Additionally, the shift in the way people consume media affects one- and two-minute, short-form DRTV spots, as well as long-form, 28.5-minute infomercials. Short DRTV spots have traditionally showcased products also available at retail, or that sell for lower dollar value than those sold in the longer infomercials, which have been more likely to promote health equipment, beauty programs, or business and self-improvement courses not available at retail. This has been the case in DRTV for decades and continues to separate the two types of promotions, though both short- and long-form face nearly identical challenges in driving customers online.
“The audience is now savvier. They can go to a website, which converts at a much lower rate than phone calls, and get additional information there or on their mobile. There is audience fragmentation and the metrics have gotten more difficult,” says Ron Perlstein, president of InfoWorx Direct, a marketing agency that specializes in DRTV.

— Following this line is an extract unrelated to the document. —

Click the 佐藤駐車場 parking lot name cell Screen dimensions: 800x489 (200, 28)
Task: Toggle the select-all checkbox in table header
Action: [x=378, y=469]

But Perlstein insists that DRTV provides marketing options unavailable anywhere else; long-form informercials are beneficial to products with higher price points, for example, because the format provides an opportunity to go into detail about the products. The key, according to Perlstein and other industry watchers, is for marketers to leverage newer digital channels to enhance their DRTV campaigns, making their calls-to-action more effective than they were in the days when consumers were glued to a single screen.

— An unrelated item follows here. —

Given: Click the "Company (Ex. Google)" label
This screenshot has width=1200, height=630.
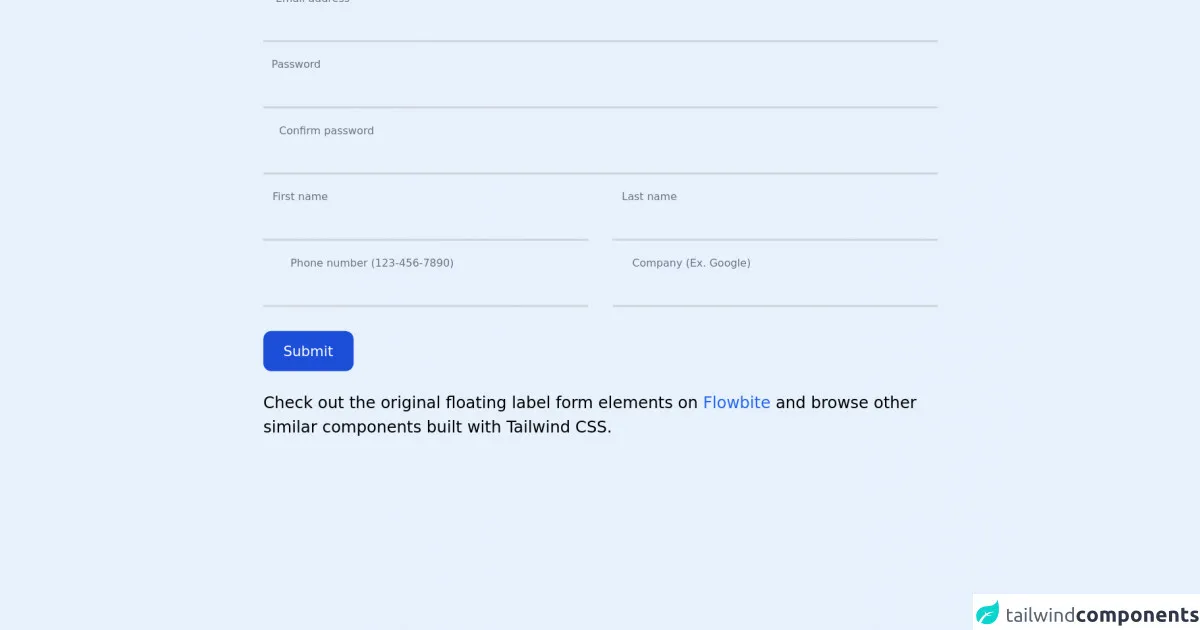Looking at the screenshot, I should [691, 263].
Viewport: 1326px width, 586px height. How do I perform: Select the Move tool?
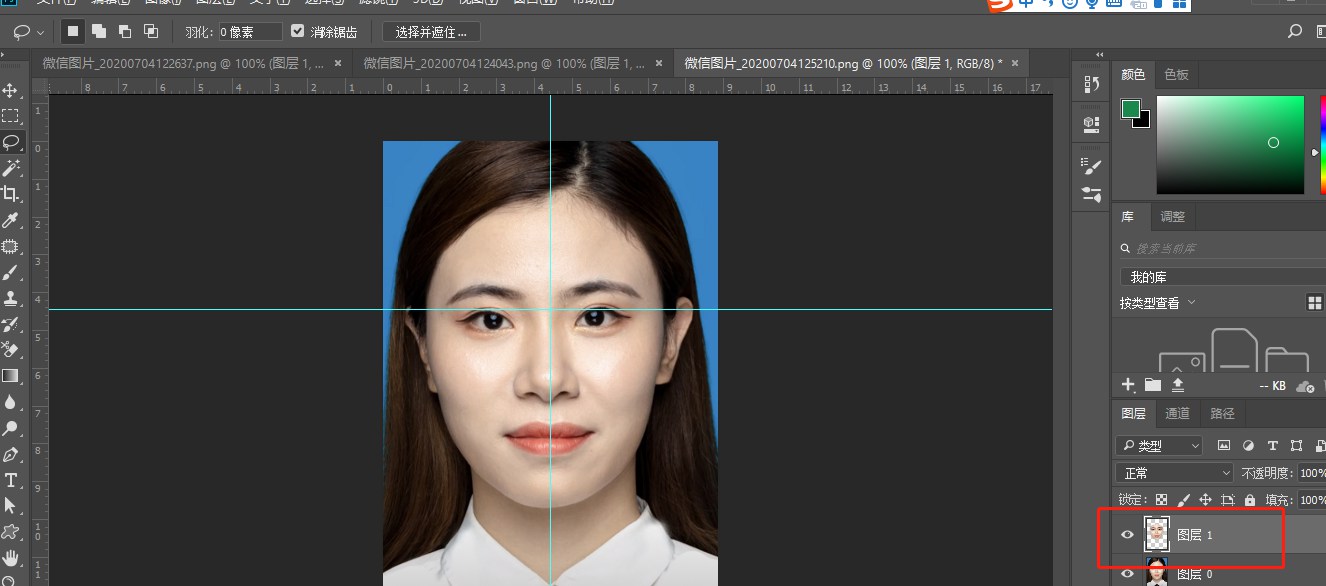click(x=11, y=91)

DRTV practices can excel when marketers take a multichannel approach, add innovative storytelling, and use creative integration with television programming. But the industry still must resolve growing issues around attribution and consumer mobility.
DRTV works best in a multichannel environment
While DRTV marketers can no longer claim exclusive command over viewers' time in front of a screen, many marketers report that the growing number of devices has actually benefitted their television efforts.
“With the prevalence of screens, [consumer] interactivity with TV also increases,” says Beth Vendice, president of direct response agency Mercury Media's Performance Group.
On the whole, this effect has been positive, because it offers companies an additional revenue channel, according to Vendice. But she emphasizes that the rise of digital has complicated marketers' approach to DRTV, requiring them to consider how each spot ties into a multichannel campaign. “We don't let a DRTV campaign go out the door unless there's a search or email element,” Vendice says.
Direct response firm Acquirgy has taken a similar tack, recommending that marketers incorporate a strong search engine marketing (SEM) effort to coincide with any DRTV rollout. Viewers who see a DRTV spot are likely to log on to their computer and conduct an Internet search—a deceptively complicated action from a marketing standpoint.